SONG PREMIERE: Shaylee Delivers Exuberant Indie Pop on “Ophelia”

As Shaylee, Portland, Oregon’s Elle Archer writes music that is expansive, lush, and heartbreaking. She’s been making music since she was a teenager, but her upcoming release, Short-Sighted Security (Kill Rock Stars), almost feels like her debut. “I’ve had so much time to grow artistically, it feels like a culmination of all the work that I’ve done up until now,” she says of the record. Spanning thirteen songs, the album is the result of a dedicated and deep love of music. It’s also a thematically unified record, one about failing relationships, growing pains, and falling short of your goals of self-improvement.

Elle, who is a queer trans woman, grew up enamored with making music. She cites early experiences as a teen playing guitar on church worship teams as well as in her high school jazz band as heavily formative. She remembers mixing every element she’d hear on stage in her in-ear monitors, and then going home to toy around with what she had learned, in awe of the endless possibilities that come with sitting alone and reimagining sound. Elle also has a history of listening to and loving music, especially turn-of-the-century space rock opuses like Ladies And Gentlemen We Are Floating in Space by Spiritualized, The Flaming Lips’ The Soft Bulletin, Wilco’s Yankee Hotel Foxtrot, and Radiohead’s OK Computer. You could say that Short-Sighted Security is a tribute to indie music, a study of a lifelong obsession with the jangly hooks of indie pop, the grandiosity of post-rock, and the lean toughness of indie rock, all wrapped up with the wide register of feelings associated with those early days of listening to songs that changed Elle’s life.

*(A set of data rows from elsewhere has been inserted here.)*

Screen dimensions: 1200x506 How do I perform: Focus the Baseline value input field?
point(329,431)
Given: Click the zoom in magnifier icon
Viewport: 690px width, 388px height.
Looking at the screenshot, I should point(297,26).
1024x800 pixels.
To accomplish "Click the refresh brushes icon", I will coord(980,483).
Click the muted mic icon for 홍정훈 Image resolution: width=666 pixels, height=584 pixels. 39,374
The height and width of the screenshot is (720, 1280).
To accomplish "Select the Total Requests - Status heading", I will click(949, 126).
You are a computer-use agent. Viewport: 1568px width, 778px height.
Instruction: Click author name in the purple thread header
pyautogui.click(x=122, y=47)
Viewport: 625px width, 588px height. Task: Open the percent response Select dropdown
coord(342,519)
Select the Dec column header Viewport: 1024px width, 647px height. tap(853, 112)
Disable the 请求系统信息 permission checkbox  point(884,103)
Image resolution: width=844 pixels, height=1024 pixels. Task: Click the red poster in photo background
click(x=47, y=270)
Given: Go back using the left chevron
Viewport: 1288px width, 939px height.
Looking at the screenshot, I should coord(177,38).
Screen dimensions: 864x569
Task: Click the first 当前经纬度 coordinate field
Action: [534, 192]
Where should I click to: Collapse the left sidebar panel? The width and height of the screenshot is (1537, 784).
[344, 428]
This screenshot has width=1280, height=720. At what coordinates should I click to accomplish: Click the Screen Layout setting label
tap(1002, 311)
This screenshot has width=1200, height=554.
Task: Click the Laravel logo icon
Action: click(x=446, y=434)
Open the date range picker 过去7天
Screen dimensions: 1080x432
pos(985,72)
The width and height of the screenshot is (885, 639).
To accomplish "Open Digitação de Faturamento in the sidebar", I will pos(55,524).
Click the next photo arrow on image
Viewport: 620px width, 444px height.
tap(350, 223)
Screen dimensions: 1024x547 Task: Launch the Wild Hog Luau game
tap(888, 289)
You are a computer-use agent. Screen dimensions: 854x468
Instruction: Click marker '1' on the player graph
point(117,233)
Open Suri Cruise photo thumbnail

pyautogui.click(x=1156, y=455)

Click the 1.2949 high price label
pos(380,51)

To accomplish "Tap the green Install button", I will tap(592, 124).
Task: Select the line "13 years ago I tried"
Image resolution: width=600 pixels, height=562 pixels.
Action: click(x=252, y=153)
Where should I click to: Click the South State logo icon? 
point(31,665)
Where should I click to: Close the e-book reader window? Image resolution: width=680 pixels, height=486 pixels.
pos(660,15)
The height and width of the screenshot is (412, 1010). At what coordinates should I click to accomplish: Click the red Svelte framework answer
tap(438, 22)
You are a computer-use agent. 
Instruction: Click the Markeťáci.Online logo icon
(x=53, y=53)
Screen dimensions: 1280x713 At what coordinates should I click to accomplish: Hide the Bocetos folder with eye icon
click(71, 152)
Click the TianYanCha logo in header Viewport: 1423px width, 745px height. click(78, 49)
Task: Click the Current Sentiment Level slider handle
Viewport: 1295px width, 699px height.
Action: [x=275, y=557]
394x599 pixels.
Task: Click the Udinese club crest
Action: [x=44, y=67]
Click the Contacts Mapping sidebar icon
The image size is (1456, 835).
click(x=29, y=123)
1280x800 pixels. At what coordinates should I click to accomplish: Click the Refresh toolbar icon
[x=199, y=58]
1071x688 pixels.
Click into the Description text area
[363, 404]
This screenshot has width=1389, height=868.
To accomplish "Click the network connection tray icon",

Short-Sighted Security is also a record that is as DIY as they come. Recorded almost entirely alone in a living room in Portland during the first lockdown of the COVID-19 pandemic, Elle did everything on this record, she plays all the guitars (for the heads: she used a Rickenbacker 330 for nearly every track on the record), a prized Roland Juno 60, the drums, and the bass. She also sings, mixes, and engineers. The only other musicians she enlisted are her friend Matt, who is credited with organ, violin, and cello on a couple tracks, and her friend Travis, whom she credits with bongos, and crucially—whispers. This sort of intense precision and dedication is clear from the album’s outset.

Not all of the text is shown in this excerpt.